The Quebec Court of Appeal recently confirmed a judgment of the Quebec Superior Court ordering that title to a property be conveyed to the purchaser despite the fact that the latter was one (1) year late in obtaining financing and did not tender the purchase price together with the lawsuit.
On or about August 29, 2002, the vendor agreed to sell a parking lot for $1.2M conditional upon the purchaser obtaining financing in the amount of $500,000 within thirty (30) days and completing the sale by January 2003.
According to the facts that were determined by the court, the parties did not intend for the delays to be mandatory and they implicitly consented from time to time to various extensions.
Finally, on November 18, 2003, the purchaser received a commitment from a financial institution for financing and informed the vendor. However, a few days prior, the vendor had already agreed to sell the same property to a different purchaser for $150,000 more, but did not inform the first purchaser until December 9.
On December 12, the vendor notified the purchaser that the default to obtain financing within the stipulated 30-day period rendered the offer to purchase null and void.
On December 23, the purchaser filed a lawsuit seeking a judgment to be considered as title to the parking lot because of the vendor’s refusal to voluntarily sign the deed of sale.
In order to succeed with such a claim, the courts have identified four (4) conditions that the purchaser must satisfy: (1) the existence of a legally binding offer to purchase; (2) a notice of default; (3) a draft deed of sale consistent with the terms and conditions of the offer to purchase, and (4) a legal tender and deposit of the entire purchase price. Historically, the failure to satisfy all four conditions risked the summary dismissal of the lawsuit.
The first condition regarding a legally binding offer to purchase was satisfied, taking into account the trial judge’s conclusion that the parties implicitly agreed to extend the delay for financing.
The second condition regarding the notice of default was deemed to be non essential because of the vendor’s manifest refusal to sign the draft deed of sale and because the service of the lawsuit itself was considered to be equivalent to a formal notice of default.

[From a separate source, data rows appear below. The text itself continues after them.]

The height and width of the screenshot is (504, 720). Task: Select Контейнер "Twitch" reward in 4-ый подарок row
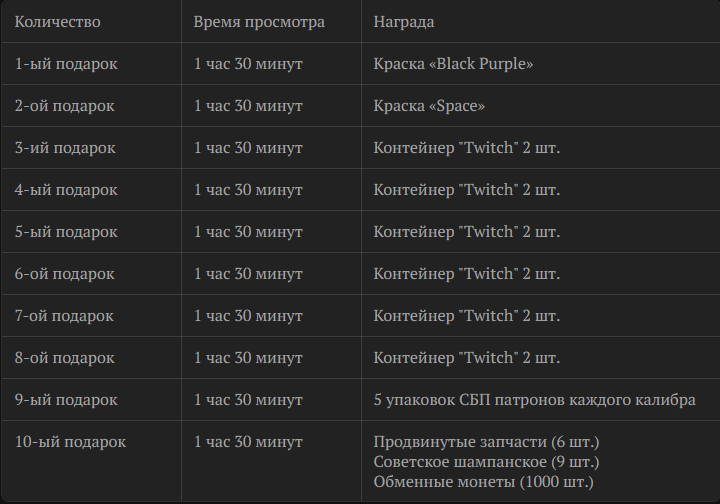click(x=467, y=190)
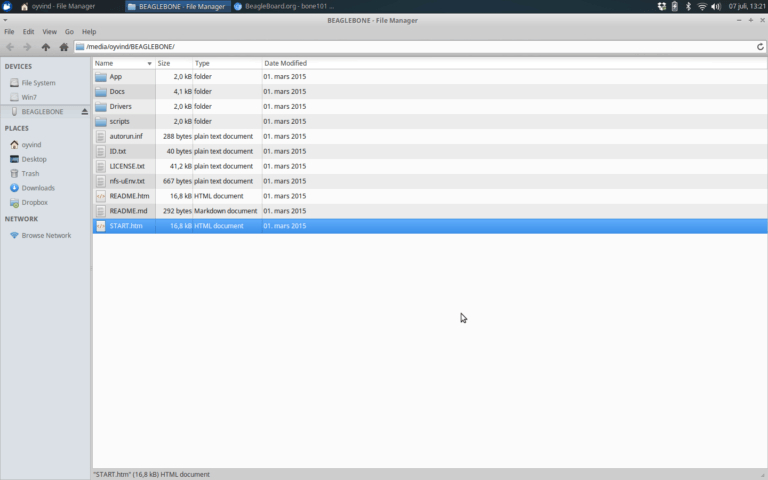
Task: Open the window menu arrow on title bar
Action: pyautogui.click(x=7, y=19)
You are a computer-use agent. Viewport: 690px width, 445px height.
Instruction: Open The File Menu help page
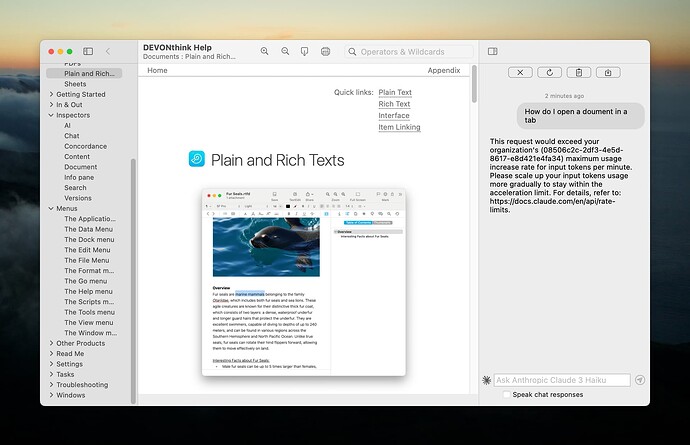(x=89, y=260)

The third condition regarding the existence of a draft deed of sale consistent with the terms and conditions of the offer to purchase was initially found to be wanting by the trial judge but the latter agreed to allow the purchaser additional time in order to amend it. Consequently, it is no longer a fatal defect if the draft deed of sale is not filed at the
commencement of the lawsuit. This requirement will be satisfied if at the moment the judgment is rendered, the court is in possession of a draft deed of sale signed by the purchaser which is in conformity in substance with the accepted offer.
Often the most troublesome condition for the purchaser to satisfy is tendering and depositing the purchase price since the purchase of real estate is usually subject to mortgage financing. Purchasers usually need to borrow most of the purchase price and such financing generally requires security in the form of a hypothec which can only be obtained once judgment has been rendered in their favor. Consequently, the right to the judgment may become illusory if the purchaser must tender the full amount of the purchase price at the moment that the lawsuit is filed.

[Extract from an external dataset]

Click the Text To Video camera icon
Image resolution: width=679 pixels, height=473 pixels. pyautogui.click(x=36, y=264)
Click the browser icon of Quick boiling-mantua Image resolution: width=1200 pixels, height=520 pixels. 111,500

Historically, the courts have been very formalistic, if not impractical, and many purchasers have been deprived of their rights and many vendors have benefited from their abusive failure to respect a legally binding offer to purchase. It was only fairly recently that the Quebec Court of Appeal reversed this trend to alleviate this injustice.
As a result, the court now looks for a commitment and a capacity on the part of a purchaser to discharge its obligation to pay the purchase price. The court has recognized that this condition may be met without the necessity of depositing the entire amount of the purchase price at the commencement of the suit. The court recognized that as a matter of justice, purchasers in good faith should not be prevented by formalistic rules from exercising their valid legal recourses against vendors in bad faith that refuse, without valid grounds, to proceed with the sale. On the other hand, vendors in good faith should not have their property tied up by purchasers in bad faith that file frivolous claims and are in fact unwilling or unable to pay the purchase price.
In such circumstances, the court can draft the conclusions of the judgment to ensure that title to the property does not pass from vendor to purchaser as a result of the judgment until the purchaser has fully paid for it.
One option is for the court to suspend the judgment for a certain period of time, say thirty (30) days, in order to allow the purchaser a reasonable delay to obtain a mortgage loan and tender and deposit the purchase price. Another alternative is for the court to render an interlocutory judgment recognizing the rights of the purchaser and ordering the purchaser to deposit the purchase price at court within a fixed delay and that upon proof of the required deposit, final judgment would convey title to the property to purchaser.